Cisco Live: This is Cisco’s premiere education and training event for IT pro. Tickets to Cisco Live are not cheap,  and  they are often held in exotic locations, but they are worth attending if you’re knee deep in Cisco products.

Interop: I attended this event back in the 90s when it was as packed as CES is today. And it still feels like one big party, but it’s one of only a handful of IT events that attracts a larger international audience. It also draws distinguished speakers in the IT industry.

Visit a Customer

Before you come unglued, hear me out on this one. You’re probably asking why you’d ever want to visit a customer when that’s someone’s job in sales. Too often IT is put in the odd position of believing their customers are company employees. And that’s true to some extent, as they request support from IT staff. But it’s customers who use the products your company makes that keeps the lights on.

Businessman Holding Small Brown We Love Customer Signage.

Navigating a customer visit can be testy. I’ve had good luck working with account managers who have tight relationships with your company’s most valued customers. Start out by explaining that you’d like to learn a little more about how customers use your products. You’re not there to sell or provide technical assistance. Basically, you’re there to listen. Have patience because it’s worth it.

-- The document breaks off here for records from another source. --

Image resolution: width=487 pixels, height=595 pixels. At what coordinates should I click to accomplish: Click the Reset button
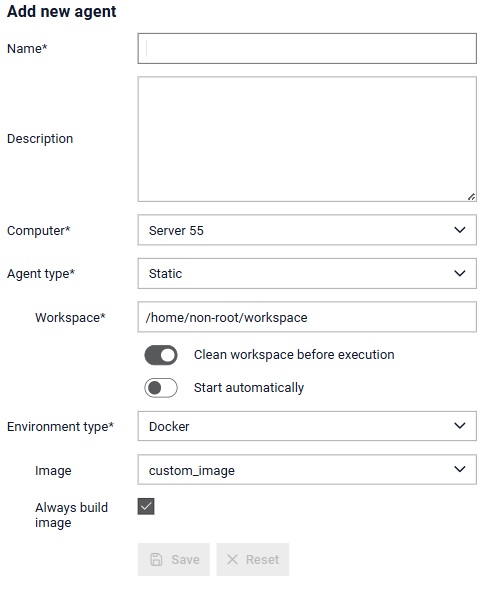coord(253,559)
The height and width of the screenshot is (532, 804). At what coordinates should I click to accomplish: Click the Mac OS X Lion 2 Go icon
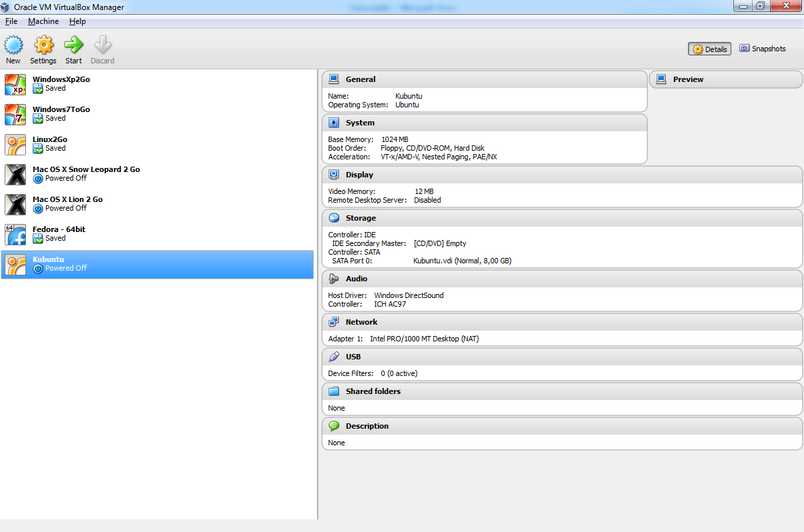click(15, 205)
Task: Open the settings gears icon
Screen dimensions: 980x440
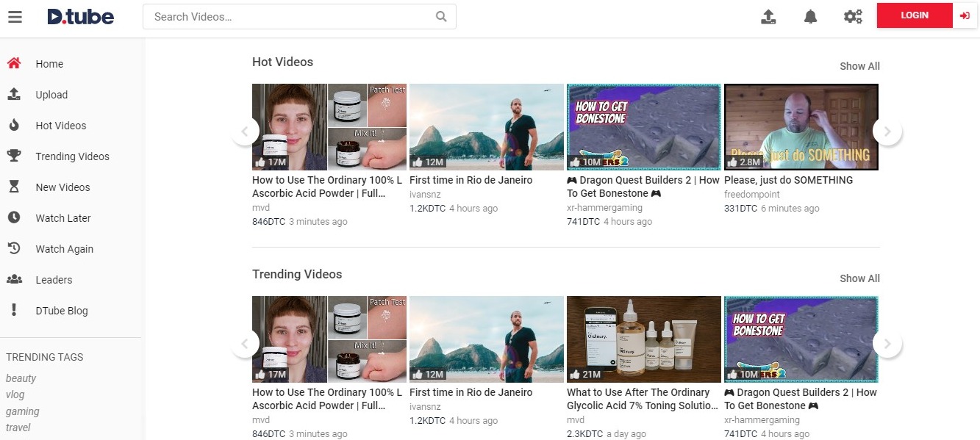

One thing that makes a customer visit exciting is that you never know what you’re going to hear. Customers might be using your products in ways you never considered. They may share frustrations about your product that you can share with your team. If all you gain from the visit is a little bit of empathy, then it was well worth your while.

The last customer visit I made was to a dentist who had purchased several PCs from us. When I asked where he stored his PCs he pointed to the ceiling. When I ask why, I learned that space was at such a premium that there just wasn’t room for a full-size PC case in each room. The customer stored them in the ceiling where heat and dust were sure to cause eventual problems. I returned home with a plan to build future computers for this customer in small cases that mounted to the back of monitors. Seeing how little space this customer had to work with gave me a new perspective on the size of our cases.

I believe that visiting customers can be one of the most educational moves you can make. Even when I’ve heard about problems or received negative feedback about one of our products, I’ve found the good greatly outweighed the bad. It’s a sure way to improve on your IT skills.

IT Skills: Sharing is Caring

Want to really drill down into a subject? Offer to provide in-house training on the topic you’re studying. Doing this serves a few purposes. It’s a wonderful incentive to study  the subject at hand. You’ll have to learn it well enough to teach. The repetition that comes from the learning and sharing will be reward itself. You’re also making yourself more valuable to your company by being willing to share your knowledge with your colleagues.

book stacks

I’m in the middle of brushing up on a subject in order to train a number of new support staff in a few weeks. Knowing that I’ll have to share my knowledge has given me greater focus to hone in on those parts of the topic that I can confidently share with others.

A manager once told me that his most valued employees were not always those who held the most lofty titles or had amassed the greatest number of skills. In  his mind, the most valuable employees were those who could train and mentor newer employees.

What types of training have you found to be the most valuable in your career?